Angesichts der dramatisch gestiegen Öl- und Gaspreise, der Gefahr von mächtigen Monopolen im Energiesektor, der großen Abhängigkeit von Lieferanten wie Russland versuchten die EU-Staaten auf einer ersten Arbeitssitzung in Brüssel vergeblich, ihre nationalen Interessen für eine gemeinsame Energiepolitik zu überwinden. Auch Bundeskanzlerin Angela Merkel reagierte eher ablehnend auf die Vorschläge von EU-Kommissionspräsident José Manuel Barroso, mehr Verantwortung in der Energiepolitik in Brüssel zu bündeln. Sie sprach sich jedoch gegen die Abschottung der nationalen Energiemärkte aus. Sie sagte, auf dem Energiemarkt müsse es möglich sein, "europäische Champions" zu bilden. Der deutsche Kon zern Eon versucht derzeit, den spanischen Konkurrenten Endesa zu kaufen. Die spanische Regierung stellt sich dagegen.
■ ■ ■
AUFGABEN:
(1) Schreiben Sie aus dem Textauszug über die EU-Energiepolitik den Abschnitt zwischen „Angesichts der dramatisch“ und „stellt sich dagegen.“ einschließlich wörtlich ab.
(2) Beantworten Sie anhand des Textauszugs über die EU-Energiepolitik die folgenden Fragen:
(a) In welcher Stadt fand die erste Arbeitssitzung der EU-Staaten statt?
(b) Auf wessen Vorschläge reagierte Angela Merkel eher ablehnend?
(c) Welchen spanischen Konkurrenten versucht Eon derzeit zu kaufen?
Die Zeilen haben mit dem Textauszug über die EU-Energiepolitik nichts zu tun.

(Auszüge aus einem Datensatz)
■ ■ ■
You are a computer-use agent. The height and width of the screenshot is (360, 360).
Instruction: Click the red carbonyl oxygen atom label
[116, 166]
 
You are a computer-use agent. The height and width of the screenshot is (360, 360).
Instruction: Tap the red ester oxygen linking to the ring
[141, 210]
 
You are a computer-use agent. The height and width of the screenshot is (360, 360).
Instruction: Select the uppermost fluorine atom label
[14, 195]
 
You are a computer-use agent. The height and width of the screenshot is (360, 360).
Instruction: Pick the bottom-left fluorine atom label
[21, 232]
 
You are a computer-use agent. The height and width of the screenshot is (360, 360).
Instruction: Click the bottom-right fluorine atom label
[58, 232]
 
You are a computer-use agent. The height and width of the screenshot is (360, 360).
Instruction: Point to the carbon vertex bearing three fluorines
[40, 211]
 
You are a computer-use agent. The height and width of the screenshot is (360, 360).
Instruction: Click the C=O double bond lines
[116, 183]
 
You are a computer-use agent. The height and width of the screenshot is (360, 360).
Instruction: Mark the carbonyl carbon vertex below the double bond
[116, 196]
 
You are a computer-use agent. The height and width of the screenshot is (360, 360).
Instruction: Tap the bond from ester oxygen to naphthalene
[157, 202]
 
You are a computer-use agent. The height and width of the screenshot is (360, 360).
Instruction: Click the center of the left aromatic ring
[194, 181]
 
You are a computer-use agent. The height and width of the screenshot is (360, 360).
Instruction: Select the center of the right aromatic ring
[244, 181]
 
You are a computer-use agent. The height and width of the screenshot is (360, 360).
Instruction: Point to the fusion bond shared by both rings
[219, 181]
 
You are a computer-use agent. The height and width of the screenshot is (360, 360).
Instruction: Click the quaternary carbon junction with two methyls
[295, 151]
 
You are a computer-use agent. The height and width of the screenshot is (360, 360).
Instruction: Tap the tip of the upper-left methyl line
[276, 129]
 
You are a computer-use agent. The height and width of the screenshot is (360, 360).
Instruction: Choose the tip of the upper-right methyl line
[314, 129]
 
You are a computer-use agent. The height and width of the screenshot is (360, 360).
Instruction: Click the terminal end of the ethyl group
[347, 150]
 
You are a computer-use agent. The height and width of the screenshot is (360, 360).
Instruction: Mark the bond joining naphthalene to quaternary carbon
■ ■ ■
LÖSUNGEN:
(1)
Angesichts der dramatisch gestiegen Öl- und Gaspreise, der Gefahr von mächtigen Monopolen im Energiesektor, der großen Abhängigkeit von Lieferanten wie Russland versuchten die EU-Staaten auf einer ersten Arbeitssitzung in Brüssel vergeblich, ihre nationalen Interessen für eine gemeinsame Energiepolitik zu überwinden. Auch Bundeskanzlerin Angela Merkel reagierte eher ablehnend auf die Vorschläge von EU-Kommissionspräsident José Manuel Barroso, mehr Verantwortung in der Energiepolitik in Brüssel zu bündeln. Sie sprach sich jedoch gegen die Abschottung der nationalen Energiemärkte aus. Sie sagte, auf dem Energiemarkt müsse es möglich sein, "europäische Champions" zu bilden. Der deutsche Kon zern Eon versucht derzeit, den spanischen Konkurrenten Endesa zu kaufen. Die spanische Regierung stellt sich dagegen.

(2)
(a) In Brüssel.
(b) Auf die Vorschläge von EU-Kommissionspräsident José Manuel Barroso.
(c) Endesa.